Now let’s cover some of the different regional habitats where you can expect to find mourning doves.

Midwest and northeast

While there are certainly regional differences between the Midwest and Northeast U.S., dove habitats are largely the same. In these states, you can’t beat open woodlands (primarily deciduous forests) and farmlands planted with grains when it comes to dove hunting habitat. Like grouse, habitat edges are important for doves as well. Smaller farm fields with forested cover surrounding them are sure to attract a few doves in the fall. They will key in on smaller-seeded crops or early successional weed species in the fields and find shelter in the surrounding trees. While dove hunting, focus your efforts on outside corners of the forest (particularly if there is a dead oak or maple at the outside corner), which will funnel doves right past your location before they disperse into the field to feed.

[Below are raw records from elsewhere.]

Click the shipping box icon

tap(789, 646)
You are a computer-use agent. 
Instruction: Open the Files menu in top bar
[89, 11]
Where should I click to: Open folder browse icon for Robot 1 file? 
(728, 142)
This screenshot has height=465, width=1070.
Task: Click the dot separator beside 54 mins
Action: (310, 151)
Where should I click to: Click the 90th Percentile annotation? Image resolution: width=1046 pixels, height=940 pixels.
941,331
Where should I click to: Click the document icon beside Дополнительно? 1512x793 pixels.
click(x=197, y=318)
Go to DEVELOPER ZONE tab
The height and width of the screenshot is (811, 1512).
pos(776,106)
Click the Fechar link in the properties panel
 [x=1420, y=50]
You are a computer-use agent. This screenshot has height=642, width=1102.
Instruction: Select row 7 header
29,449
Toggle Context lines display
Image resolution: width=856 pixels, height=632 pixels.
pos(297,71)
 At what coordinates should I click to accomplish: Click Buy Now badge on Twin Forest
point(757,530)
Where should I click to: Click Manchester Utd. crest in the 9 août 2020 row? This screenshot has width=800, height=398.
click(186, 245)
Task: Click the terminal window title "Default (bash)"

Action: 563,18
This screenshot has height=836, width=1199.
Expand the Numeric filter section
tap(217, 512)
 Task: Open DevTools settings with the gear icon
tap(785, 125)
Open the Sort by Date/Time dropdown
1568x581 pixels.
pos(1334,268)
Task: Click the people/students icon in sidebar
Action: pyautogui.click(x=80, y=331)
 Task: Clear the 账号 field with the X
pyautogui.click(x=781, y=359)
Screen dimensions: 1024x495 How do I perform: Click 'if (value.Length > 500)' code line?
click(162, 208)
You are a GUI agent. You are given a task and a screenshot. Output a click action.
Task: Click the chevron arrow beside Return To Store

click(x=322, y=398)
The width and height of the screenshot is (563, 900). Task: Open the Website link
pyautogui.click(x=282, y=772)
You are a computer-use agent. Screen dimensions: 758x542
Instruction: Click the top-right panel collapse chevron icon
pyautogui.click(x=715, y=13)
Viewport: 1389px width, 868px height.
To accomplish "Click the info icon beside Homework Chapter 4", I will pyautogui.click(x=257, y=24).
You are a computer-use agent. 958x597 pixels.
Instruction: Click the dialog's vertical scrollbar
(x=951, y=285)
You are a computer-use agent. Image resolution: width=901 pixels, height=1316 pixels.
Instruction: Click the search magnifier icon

Alternatively, set up at a wooded pinch point between two fields, so doves will be funneled into a smaller area as they fly through the fields.

South

Mourning dove habitat in southern states can closely resemble that of the Midwest and Northeast, but there are some other differences. Yes, you can and probably should still hunt the edges of farm fields with some surrounding tree cover. But those fields might be rice or millet fields instead of corn or sunflowers. Water generally isn’t a limiting factor across the south, so it becomes slightly less important as far as hunting attraction goes. Focus on the habitat edges and open ground to find doves.

West

In drier, desert areas, you can still do well hunting doves. They follow many of the same rules mentioned above, just at a different scale. For instance, doves will often use tree or brush-lined washes for cover as they move between irrigated crop fields for feeding or to roosting areas. Setting up along one of these wooded corridors can help you see more birds. Cattle/stock tanks or canals can work very well to attract doves (rather than natural ponds or puddles in the Northeast), simply because doves need water and they will often flock to any available source. In fact, if you can find a stock tank adjacent to a good sunflower field, you’re in for a busy evening of dove hunting.

To reiterate, the exact mourning dove habitat you hunt will be different depending on where you are in the country—how could it not be? But you can use the same basic habitat features mentioned above to identify whether you have a good chance of seeing some birds or just sitting on a bucket doing some nature watching.

View Comment (1)
  • Grew up in Louisiana and have lived in N. & SE Texas for 50 years. Never discount a good ‘tank’ or water hole for a late afternoon dove shoot. That is, providing late August & early September have remained dry.